より具体的には、図3に示すように、判定部50は、流路20の上流側に対応するイメージセンサ40の画素領域の計測信号に基づいて、微粒子の特徴を電気的に判定する判定回路53を有している。分取部60は、電極61,62に所定の周波数のAC電圧を印加するための駆動回路63を有している。そして、判定回路53の判定結果に基づいて、駆動回路63で電極61,62に周波数且つ又は印加する電圧を制御することにより、検体液中の微粒子を分岐流路21,22の何れかに導くようになっている。

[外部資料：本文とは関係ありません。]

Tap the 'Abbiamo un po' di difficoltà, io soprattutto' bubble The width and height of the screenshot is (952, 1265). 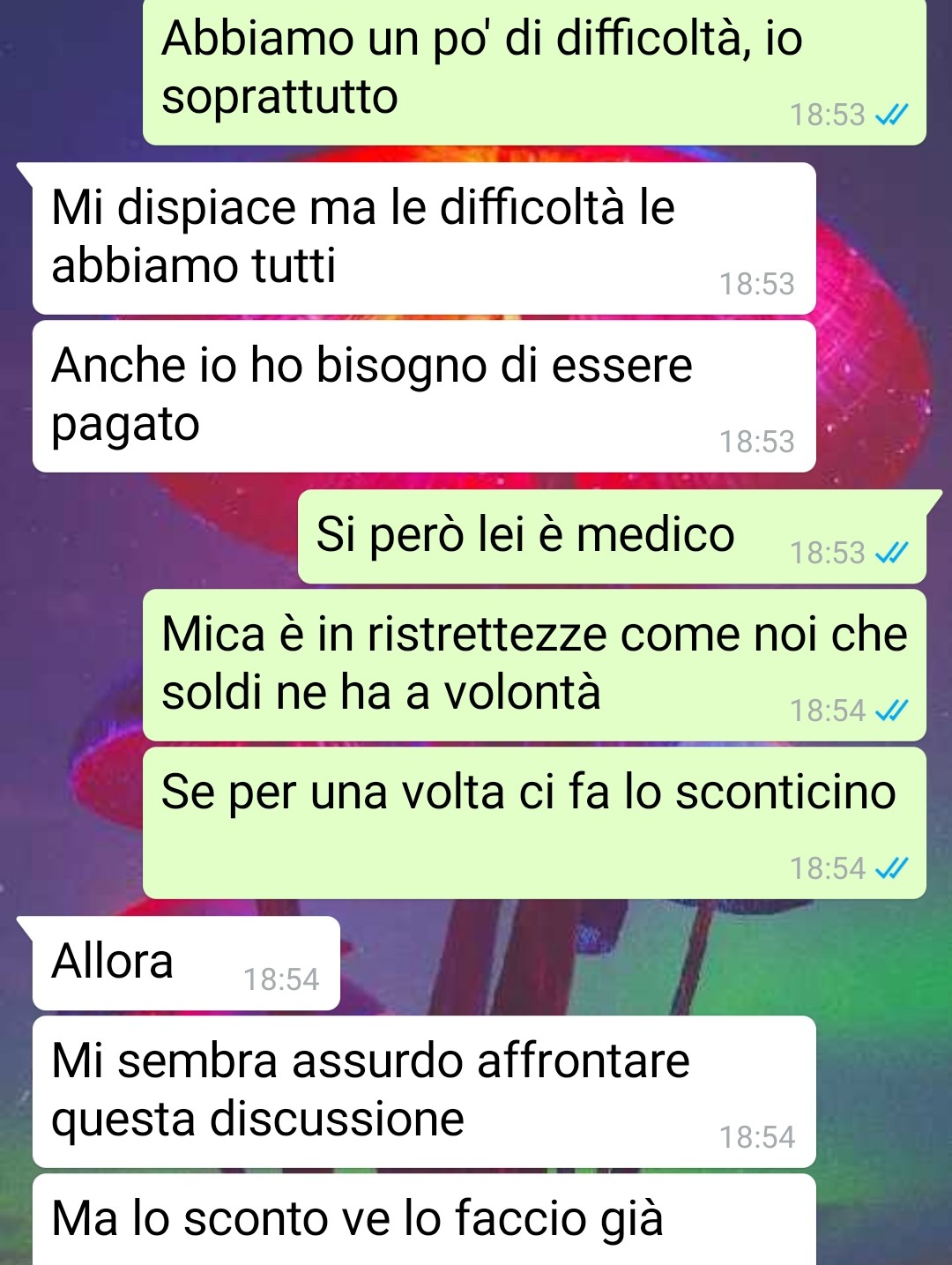(x=534, y=71)
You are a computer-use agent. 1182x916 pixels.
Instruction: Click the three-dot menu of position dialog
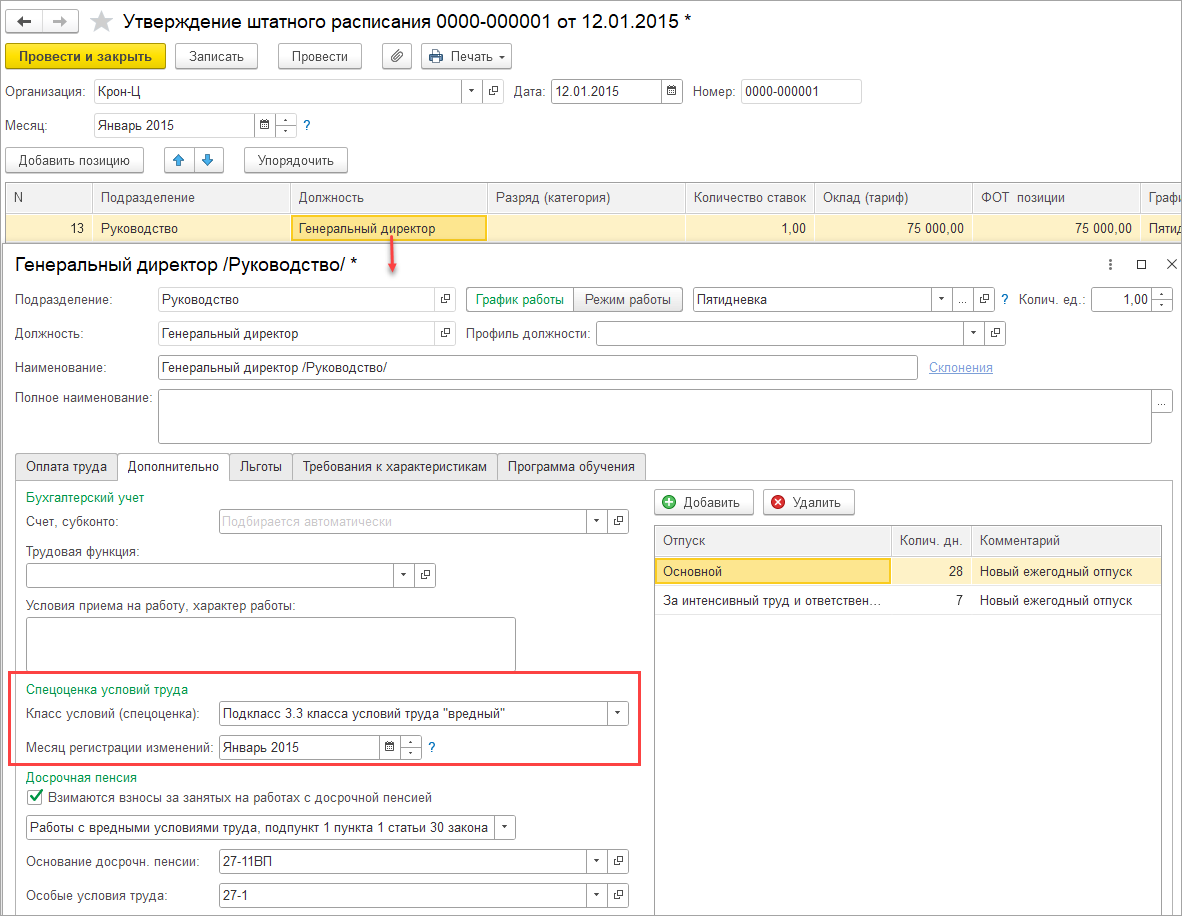(x=1110, y=264)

判定回路53は、イメージセンサと同一の基板10上に混載して実装されても良いし、イメージセンサから読み出された計測信号を処理する装置として、マイクロコントローラ、FPGA、GPU、CPUなどの各種ICを用いて実装されても良い。さらには、処理装置を実装したICと基板10を積層的に張り合わせても良い。
また、イメージセンサ40の全体の画素領域の計測信号を基に、流路20,21,22内の微粒子の動きを電気的に観察する観察回路41が設けられている。
このような構成において、流路20,21,22内に液体(例えばリン酸緩衝生理食塩水)等を充填した状態で、入力部30に細胞等の微粒子を含む検体液を供給すると、検体液は流路20の上流側から下流側に流れる。このとき、光源51から光を照射し、流路20を透過した光をイメージセンサ40で受光することにより、判定回路53で流路20内を通過する微粒子の特徴を判定する。
即ち、図4のフローチャートに示すように、検体液を入力部30に供給(ステップS1)した後、微粒子が判定部50を通過したか否かを計測する(ステップS2)。S2で微粒子が通過したと計測された場合、微粒子の特徴量が閾値以上か否かを判定する(ステップS3)。
光源51から光学フィルタ52を通過する波長の光を照射した場合、検体液中に微粒子が存在するとそれによって屈折した光が生じる。このため、イメージセンサ40で屈折光を計測することにより、微粒子の形状を判定することができる。具体的には、微粒子の形状を分析することにより、その大きさ、球形からの崩れの程度、内部構造などを計測することができ、これにより分取すべき微粒子のみを判定することができる。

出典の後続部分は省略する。